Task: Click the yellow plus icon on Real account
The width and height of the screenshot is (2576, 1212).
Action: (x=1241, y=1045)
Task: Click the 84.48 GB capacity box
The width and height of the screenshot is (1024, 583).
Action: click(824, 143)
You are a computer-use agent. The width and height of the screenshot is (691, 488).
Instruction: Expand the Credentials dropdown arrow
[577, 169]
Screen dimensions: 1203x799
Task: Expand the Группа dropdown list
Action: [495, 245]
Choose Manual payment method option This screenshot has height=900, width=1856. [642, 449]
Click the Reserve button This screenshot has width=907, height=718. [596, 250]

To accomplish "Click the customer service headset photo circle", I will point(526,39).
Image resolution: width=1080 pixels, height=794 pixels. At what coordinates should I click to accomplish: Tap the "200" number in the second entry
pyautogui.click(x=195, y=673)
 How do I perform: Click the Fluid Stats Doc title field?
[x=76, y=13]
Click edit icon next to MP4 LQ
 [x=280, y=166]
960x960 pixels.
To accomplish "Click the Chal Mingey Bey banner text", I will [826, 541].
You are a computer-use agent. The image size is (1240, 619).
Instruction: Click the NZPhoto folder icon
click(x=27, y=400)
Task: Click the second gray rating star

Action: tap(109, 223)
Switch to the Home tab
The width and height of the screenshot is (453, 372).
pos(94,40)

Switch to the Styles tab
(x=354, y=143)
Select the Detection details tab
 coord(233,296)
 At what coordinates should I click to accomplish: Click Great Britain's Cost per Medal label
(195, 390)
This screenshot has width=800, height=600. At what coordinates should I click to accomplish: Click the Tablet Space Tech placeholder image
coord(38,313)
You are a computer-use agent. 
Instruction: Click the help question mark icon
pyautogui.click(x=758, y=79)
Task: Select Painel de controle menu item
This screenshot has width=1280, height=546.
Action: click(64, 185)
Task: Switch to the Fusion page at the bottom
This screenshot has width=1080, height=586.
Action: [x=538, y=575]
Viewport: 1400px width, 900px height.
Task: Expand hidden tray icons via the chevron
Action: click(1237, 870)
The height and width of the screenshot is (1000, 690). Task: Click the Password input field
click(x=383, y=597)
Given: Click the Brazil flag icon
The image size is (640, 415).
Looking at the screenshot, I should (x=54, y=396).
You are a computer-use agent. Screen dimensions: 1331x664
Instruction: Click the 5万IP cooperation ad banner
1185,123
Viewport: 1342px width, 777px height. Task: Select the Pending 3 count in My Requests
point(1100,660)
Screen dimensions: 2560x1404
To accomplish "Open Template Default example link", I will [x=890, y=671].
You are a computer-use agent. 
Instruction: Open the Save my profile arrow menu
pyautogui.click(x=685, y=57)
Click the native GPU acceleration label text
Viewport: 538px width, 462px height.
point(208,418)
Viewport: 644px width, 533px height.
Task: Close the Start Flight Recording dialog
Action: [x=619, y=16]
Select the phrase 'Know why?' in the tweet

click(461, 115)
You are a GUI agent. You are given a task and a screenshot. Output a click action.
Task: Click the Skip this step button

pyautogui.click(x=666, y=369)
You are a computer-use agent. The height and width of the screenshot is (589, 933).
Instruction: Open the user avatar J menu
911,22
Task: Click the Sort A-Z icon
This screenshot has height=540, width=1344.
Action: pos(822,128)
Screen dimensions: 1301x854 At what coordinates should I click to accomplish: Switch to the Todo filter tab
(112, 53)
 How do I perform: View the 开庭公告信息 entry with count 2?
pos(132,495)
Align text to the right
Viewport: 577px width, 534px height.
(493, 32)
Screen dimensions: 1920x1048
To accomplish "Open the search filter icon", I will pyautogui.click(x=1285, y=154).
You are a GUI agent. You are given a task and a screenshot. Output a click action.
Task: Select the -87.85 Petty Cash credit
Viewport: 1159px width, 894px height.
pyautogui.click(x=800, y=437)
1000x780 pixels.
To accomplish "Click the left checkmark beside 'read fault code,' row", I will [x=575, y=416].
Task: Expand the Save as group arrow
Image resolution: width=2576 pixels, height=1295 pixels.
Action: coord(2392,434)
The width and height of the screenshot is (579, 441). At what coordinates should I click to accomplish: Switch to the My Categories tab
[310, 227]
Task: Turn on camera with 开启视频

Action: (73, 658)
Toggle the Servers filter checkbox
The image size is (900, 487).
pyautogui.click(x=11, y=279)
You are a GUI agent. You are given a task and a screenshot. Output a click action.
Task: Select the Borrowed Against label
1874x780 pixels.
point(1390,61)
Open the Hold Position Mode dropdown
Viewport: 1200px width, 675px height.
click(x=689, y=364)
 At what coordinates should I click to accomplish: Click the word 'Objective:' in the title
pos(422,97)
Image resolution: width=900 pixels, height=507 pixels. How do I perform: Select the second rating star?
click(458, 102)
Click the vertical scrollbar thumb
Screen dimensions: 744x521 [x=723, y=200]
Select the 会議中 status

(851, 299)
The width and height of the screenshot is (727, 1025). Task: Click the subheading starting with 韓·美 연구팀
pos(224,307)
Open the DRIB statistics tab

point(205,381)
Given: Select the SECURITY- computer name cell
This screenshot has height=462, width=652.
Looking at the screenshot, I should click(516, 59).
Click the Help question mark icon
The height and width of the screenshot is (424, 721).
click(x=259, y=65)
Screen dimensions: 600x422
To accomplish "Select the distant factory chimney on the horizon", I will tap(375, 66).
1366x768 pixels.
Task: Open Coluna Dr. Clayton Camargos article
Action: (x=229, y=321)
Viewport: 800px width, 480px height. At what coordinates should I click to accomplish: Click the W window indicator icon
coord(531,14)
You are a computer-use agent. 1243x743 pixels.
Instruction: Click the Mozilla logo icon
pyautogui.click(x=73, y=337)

§ Problem description
The entries above hold the needed span. Transcribe exactly the lines from the one with "Open the DRIB statistics tab" to the one with "You are a computer-use agent. 1243x743", both included.

§ Result
Open the DRIB statistics tab

point(205,381)
Given: Select the SECURITY- computer name cell
This screenshot has height=462, width=652.
Looking at the screenshot, I should click(516, 59).
Click the Help question mark icon
The height and width of the screenshot is (424, 721).
click(x=259, y=65)
Screen dimensions: 600x422
To accomplish "Select the distant factory chimney on the horizon", I will tap(375, 66).
1366x768 pixels.
Task: Open Coluna Dr. Clayton Camargos article
Action: (x=229, y=321)
Viewport: 800px width, 480px height. At what coordinates should I click to accomplish: Click the W window indicator icon
coord(531,14)
You are a computer-use agent. 1243x743 pixels.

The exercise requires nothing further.